Blasco no logra la pulsera de control para poder dormir en su domicilio

El exconseller Blasco, la pasada semana, el primer día que salió del complejo de Picassent. / juanjo monzó
El exconseller Blasco, la pasada semana, el primer día que salió del complejo de Picassent. / juanjo monzó

El exconseller pidió la medida para evitar acudir a Picassent, pero el Centro de Inserción Social ha rechazado darle el dispositivo

A. RALLO

El exconseller Rafael Blasco no tendrá, al menos de momento, una pulsera de control para disfrutar con mayor comodidad de su recién estrenado régimen de semilibertad. Su progresión a tercer grado supone que pueda salir durante el día del Centro de Inserción Social (CIS), unas dependencias ubicadas en el complejo penitenciario de Picassent, aunque debe regresar por la noche. Blasco pidió un mecanismo de control telemático -las habituales pulseras- que le hubiera permitido pernoctar en su propio domicilio al menos entre semana. El aparato detecta la ubicación del interno y de esta forma se supervisa que el exrecluso esté a una hora determinada en su residencia. De tal forma que sí cumple un horario, pero desde su casa. Un sistema enormemente más cómodo que el desplazamiento diario a las instalaciones del CIS. Muchos internos, en vez de colocársela en la muñeca, eligen el tobillo ya que pasa desapercibida para el resto de la población y se oculta el pasado delictivo.

El exconseller, como era previsible, solicitó el pasado miércoles la colocación de este dispositivo. La Junta de Tratamiento del CIS, el órgano administrativo que se encarga de las cuestiones de intendencia de las dependencias, lo ha rechazado porque entiende que no se dan todos los requisitos para autorizar la pulsera. Una circunstancia que puede haber influido en la decisión es que el expolítico acaba de iniciar este nuevo régimen de semilibertad y los responsables prefieren esperar un tiempo, comprobar que cumple los horarios asignados y entonces quizá darle este beneficio. La Junta podría modificar su decisión con el paso del tiempo.

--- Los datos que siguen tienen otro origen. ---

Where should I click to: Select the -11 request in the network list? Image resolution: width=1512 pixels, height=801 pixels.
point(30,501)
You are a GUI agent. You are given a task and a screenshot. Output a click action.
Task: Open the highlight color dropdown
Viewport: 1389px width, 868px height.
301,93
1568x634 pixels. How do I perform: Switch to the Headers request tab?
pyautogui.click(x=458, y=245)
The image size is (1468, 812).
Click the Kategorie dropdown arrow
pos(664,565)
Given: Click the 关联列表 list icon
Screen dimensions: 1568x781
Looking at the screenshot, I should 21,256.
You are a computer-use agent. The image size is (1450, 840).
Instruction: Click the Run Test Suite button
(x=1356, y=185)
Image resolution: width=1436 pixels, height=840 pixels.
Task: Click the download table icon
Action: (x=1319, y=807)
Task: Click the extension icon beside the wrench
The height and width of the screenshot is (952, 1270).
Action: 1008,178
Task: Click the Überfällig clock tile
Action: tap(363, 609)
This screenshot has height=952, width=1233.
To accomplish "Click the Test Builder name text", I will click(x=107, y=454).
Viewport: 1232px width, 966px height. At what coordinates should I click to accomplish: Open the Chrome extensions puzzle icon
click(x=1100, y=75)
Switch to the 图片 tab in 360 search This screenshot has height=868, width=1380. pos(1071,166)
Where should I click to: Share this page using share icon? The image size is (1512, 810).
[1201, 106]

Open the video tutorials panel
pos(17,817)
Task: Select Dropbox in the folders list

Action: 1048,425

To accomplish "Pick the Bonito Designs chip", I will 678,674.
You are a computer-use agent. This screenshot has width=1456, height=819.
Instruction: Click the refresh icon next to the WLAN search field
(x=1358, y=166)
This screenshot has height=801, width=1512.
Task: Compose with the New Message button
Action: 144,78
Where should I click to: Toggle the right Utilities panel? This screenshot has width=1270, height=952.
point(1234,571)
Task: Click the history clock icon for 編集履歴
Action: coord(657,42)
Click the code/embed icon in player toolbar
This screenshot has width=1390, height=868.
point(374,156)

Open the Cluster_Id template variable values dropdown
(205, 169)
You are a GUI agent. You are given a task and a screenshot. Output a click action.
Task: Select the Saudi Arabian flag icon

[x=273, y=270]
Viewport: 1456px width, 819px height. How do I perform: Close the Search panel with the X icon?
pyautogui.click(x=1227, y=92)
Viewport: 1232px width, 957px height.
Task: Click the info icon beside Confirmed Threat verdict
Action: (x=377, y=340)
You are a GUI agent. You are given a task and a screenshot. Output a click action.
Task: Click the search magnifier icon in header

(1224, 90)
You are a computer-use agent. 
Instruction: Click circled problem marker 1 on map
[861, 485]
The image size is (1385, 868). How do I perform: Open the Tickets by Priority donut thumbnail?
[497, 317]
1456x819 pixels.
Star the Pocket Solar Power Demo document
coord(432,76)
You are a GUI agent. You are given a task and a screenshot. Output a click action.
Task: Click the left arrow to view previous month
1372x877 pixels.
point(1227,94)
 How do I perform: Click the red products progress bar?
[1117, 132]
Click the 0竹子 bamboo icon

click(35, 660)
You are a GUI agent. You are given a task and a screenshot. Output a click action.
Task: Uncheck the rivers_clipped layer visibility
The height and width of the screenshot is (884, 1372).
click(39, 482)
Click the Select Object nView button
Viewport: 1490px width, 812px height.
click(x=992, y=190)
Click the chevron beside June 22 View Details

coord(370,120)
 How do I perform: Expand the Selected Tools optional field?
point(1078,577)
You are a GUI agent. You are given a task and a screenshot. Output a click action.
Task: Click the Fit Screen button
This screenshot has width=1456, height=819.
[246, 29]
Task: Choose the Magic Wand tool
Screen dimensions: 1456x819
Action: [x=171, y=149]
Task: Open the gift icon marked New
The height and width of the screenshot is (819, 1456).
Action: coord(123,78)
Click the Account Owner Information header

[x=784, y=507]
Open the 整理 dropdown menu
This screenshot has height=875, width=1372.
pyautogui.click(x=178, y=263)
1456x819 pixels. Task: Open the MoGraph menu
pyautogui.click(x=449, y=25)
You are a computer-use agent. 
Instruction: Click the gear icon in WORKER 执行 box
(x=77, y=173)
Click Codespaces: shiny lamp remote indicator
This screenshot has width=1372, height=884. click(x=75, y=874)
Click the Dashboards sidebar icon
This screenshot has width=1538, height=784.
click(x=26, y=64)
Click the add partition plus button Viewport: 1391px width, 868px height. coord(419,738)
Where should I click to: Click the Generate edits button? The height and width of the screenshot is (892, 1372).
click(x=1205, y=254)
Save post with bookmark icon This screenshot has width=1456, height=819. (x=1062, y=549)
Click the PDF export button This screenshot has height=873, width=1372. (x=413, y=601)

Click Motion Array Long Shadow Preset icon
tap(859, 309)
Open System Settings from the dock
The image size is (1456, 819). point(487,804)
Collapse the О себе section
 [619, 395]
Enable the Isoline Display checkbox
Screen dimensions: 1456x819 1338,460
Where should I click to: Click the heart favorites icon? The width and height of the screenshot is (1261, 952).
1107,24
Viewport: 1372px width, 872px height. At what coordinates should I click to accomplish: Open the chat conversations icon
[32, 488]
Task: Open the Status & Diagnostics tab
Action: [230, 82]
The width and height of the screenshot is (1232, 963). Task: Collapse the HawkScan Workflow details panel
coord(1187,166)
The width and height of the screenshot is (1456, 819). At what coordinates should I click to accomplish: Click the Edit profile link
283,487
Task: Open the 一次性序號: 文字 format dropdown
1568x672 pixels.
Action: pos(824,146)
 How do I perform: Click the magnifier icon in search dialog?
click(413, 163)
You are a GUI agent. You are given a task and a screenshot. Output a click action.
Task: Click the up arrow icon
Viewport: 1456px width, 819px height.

El rechazo del CIS supone un contratiempo para Rafael Blasco. El entorno del exconseller confiaba en que el expolítico iba a disfrutar ya de este tipo de vigilancia. Alrededor del 60% de los internos cuentan con este dispositivo. Las ventajas son enormes. No sólo es el hecho de no acudir a la prisión sino que hay que tener en cuenta la ubicación del Centro de Inserción Social (CIS). El desplazamiento diario desde Picassent a Valencia y el regreso genera muchos inconvenientes a quienes no tienen vehículo propio. El complejo no está bien comunicado. Los expertos consideran que la ubicación óptima de los CIS debe ser en las ciudades o en su área metropolitana. En Valencia, hace una década, se planteó un nuevo centro en Paiporta, pero la presión social -los vecinos no establecen diferencias con una cárcel- tumbó el proyecto.

Blasco reapareció esta semana en Les Corts después de que el pasado viernes saliera del CIS. El exconseller reunía los requisitos habituales para la mejora de las condiciones penitenciarias. Entre ellos, por ejemplo, que ha cumplido tres años y ocho meses de cárcel -la mitad de los seis y medio a los que fue condenado-, su buena conducta, la avanzada edad y los problemas de salud que arrastra desde hace meses.